Cutting back to Governor Das. With global headwinds continuing to pose a severe threat, the governor would have to continue keeping inflation as top priority, despite the threats the economy faces on the growth front. Having weathered the Covid-19 challenge, Das will now have to pull out all stops to battle the massive threat of inflation. The financial markets will, however, be hoping for fewer ‘shocks’ like the May 4 one, and more clarity on the stance going forward.

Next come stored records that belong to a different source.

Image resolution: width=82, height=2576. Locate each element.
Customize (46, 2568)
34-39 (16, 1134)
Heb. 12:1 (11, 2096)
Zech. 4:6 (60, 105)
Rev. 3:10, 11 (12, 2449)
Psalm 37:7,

As Das said on May 4: “As several storms hit together, our actions today are important steps to steady the ship. We remain watchful of incoming data and information to constantly reassess the situation and the outlook. We will be proactive and flexible in our approach.” The governor added: “Inflation must be tamed in order to keep the Indian economy resolute on its course to sustained and inclusive growth. The biggest contribution to overall macroeconomic and financial stability as well as sustainable growth would come from our effort to maintain price stability.” This is, perhaps, a big signal in itself.


The author is Editor, Business Today.